= Work instruction =
Word for word, repeat the data; no picture should appear in the result.

[Stored records]
▼

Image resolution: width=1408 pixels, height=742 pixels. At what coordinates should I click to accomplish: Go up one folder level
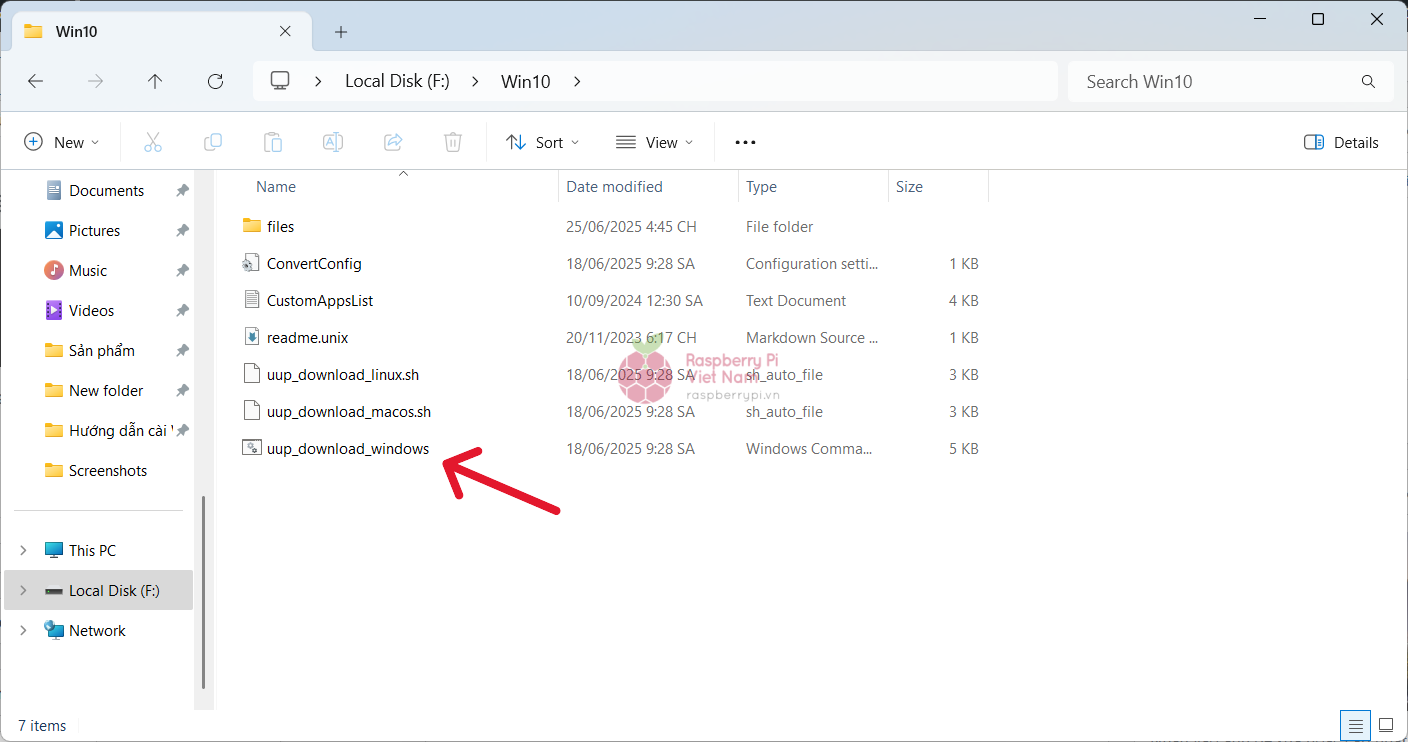155,82
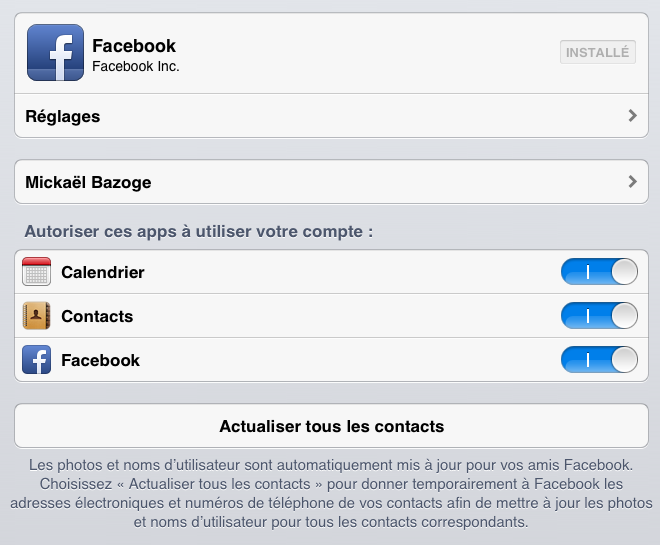Open the Réglages row
Screen dimensions: 660x545
tap(331, 116)
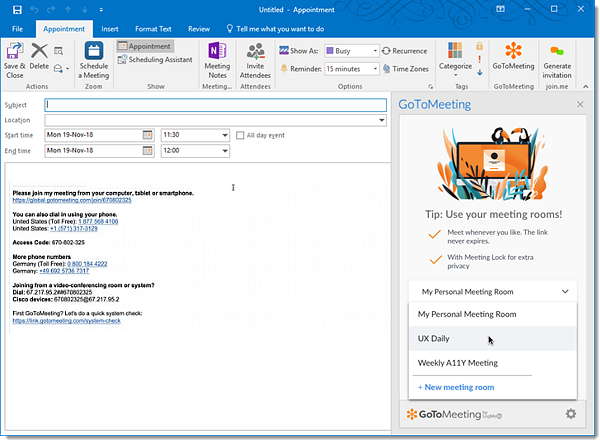Viewport: 600px width, 441px height.
Task: Click + New meeting room link
Action: pyautogui.click(x=456, y=387)
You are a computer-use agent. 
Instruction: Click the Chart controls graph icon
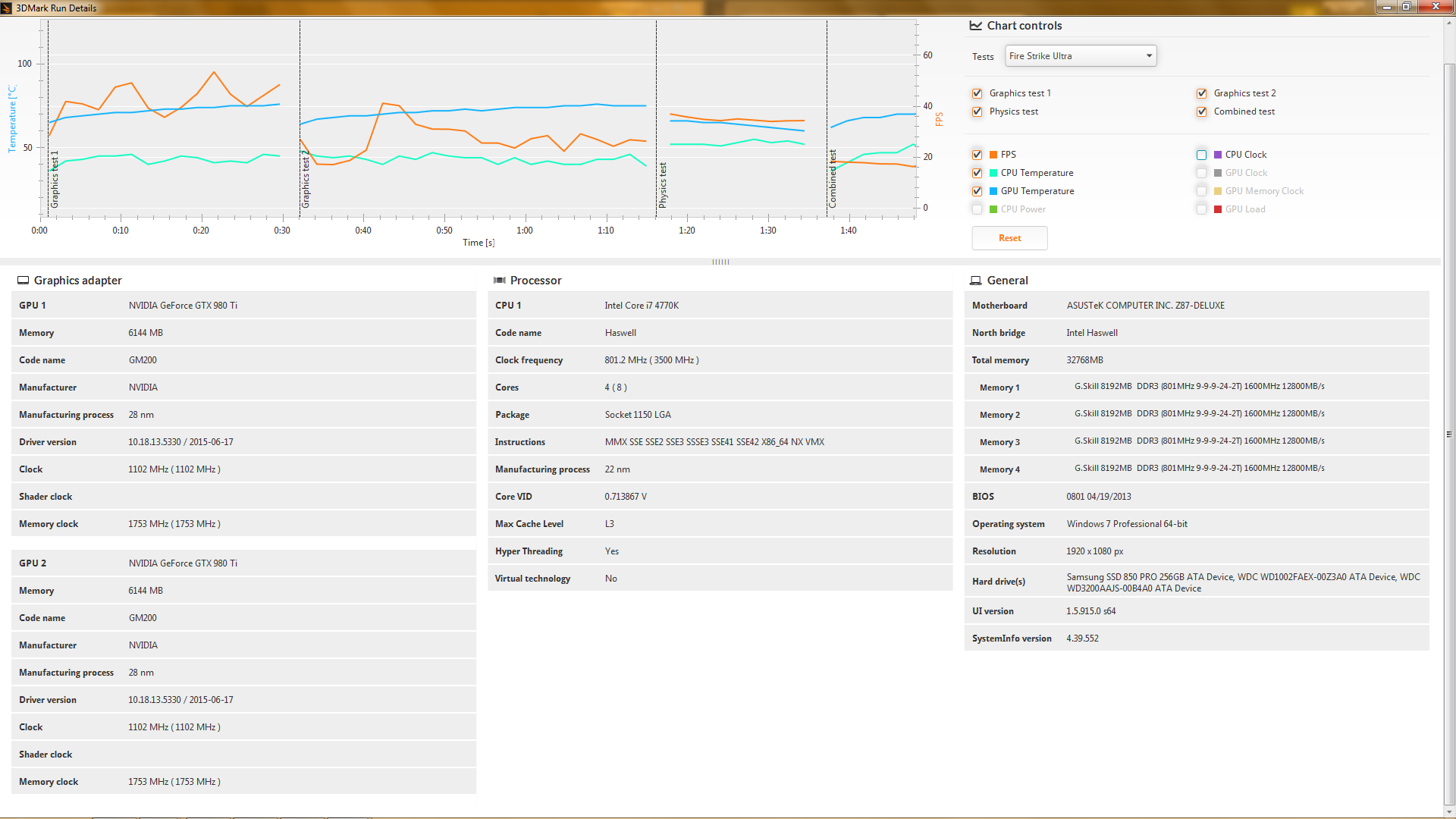[x=976, y=26]
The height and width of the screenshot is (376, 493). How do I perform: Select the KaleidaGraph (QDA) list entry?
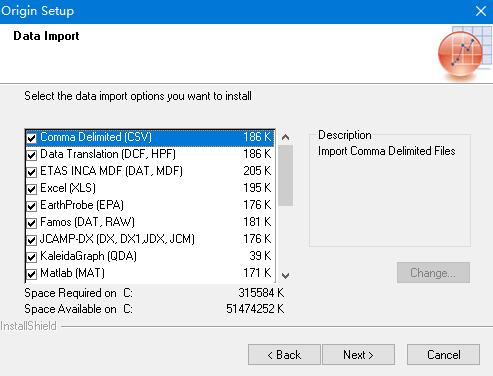[x=150, y=256]
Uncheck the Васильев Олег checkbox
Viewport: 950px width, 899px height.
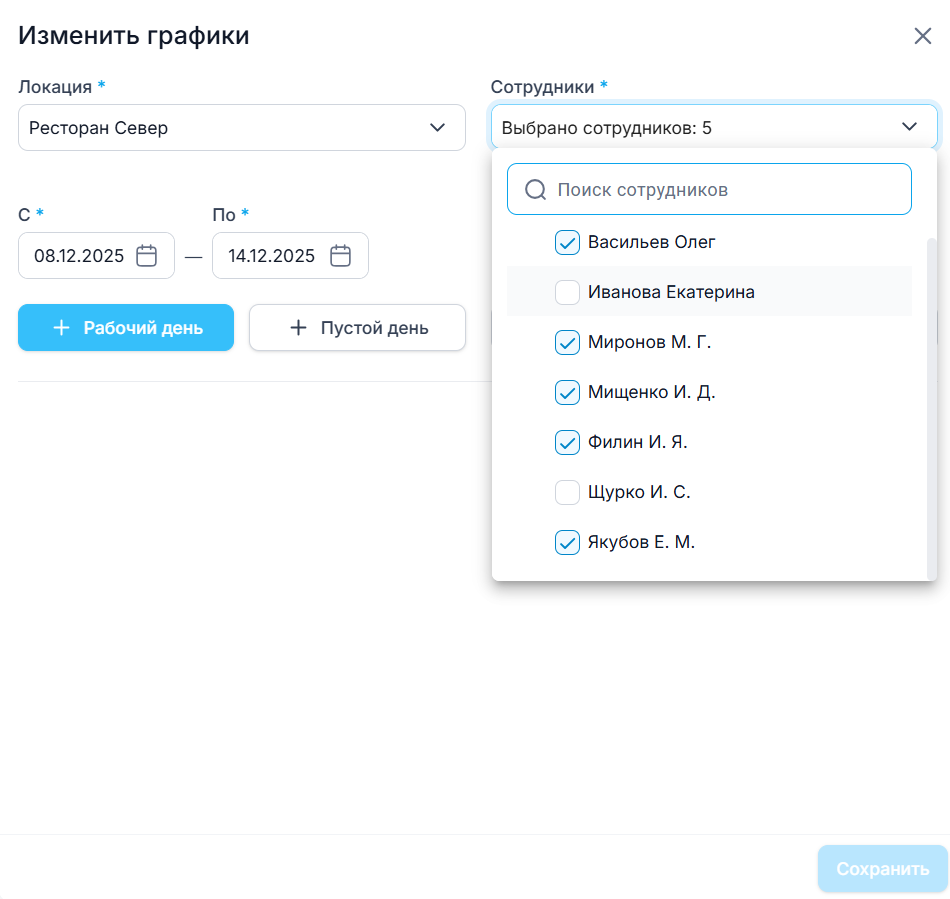point(567,242)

▲

= Exercise result =
Image resolution: width=1408 pixels, height=742 pixels. At what coordinates should I click to accomplish: Go up one folder level
155,82
Open the Réglages row
Screen dimensions: 660x545
tap(331, 116)
Viewport: 600px width, 441px height.
Task: Click + New meeting room link
Action: pyautogui.click(x=456, y=387)
You are a computer-use agent. 
Instruction: Click the Chart controls graph icon
[x=976, y=26]
The height and width of the screenshot is (376, 493). How do I perform: Select the KaleidaGraph (QDA) list entry?
[x=150, y=256]
Uncheck the Васильев Олег checkbox
Viewport: 950px width, 899px height.
point(567,242)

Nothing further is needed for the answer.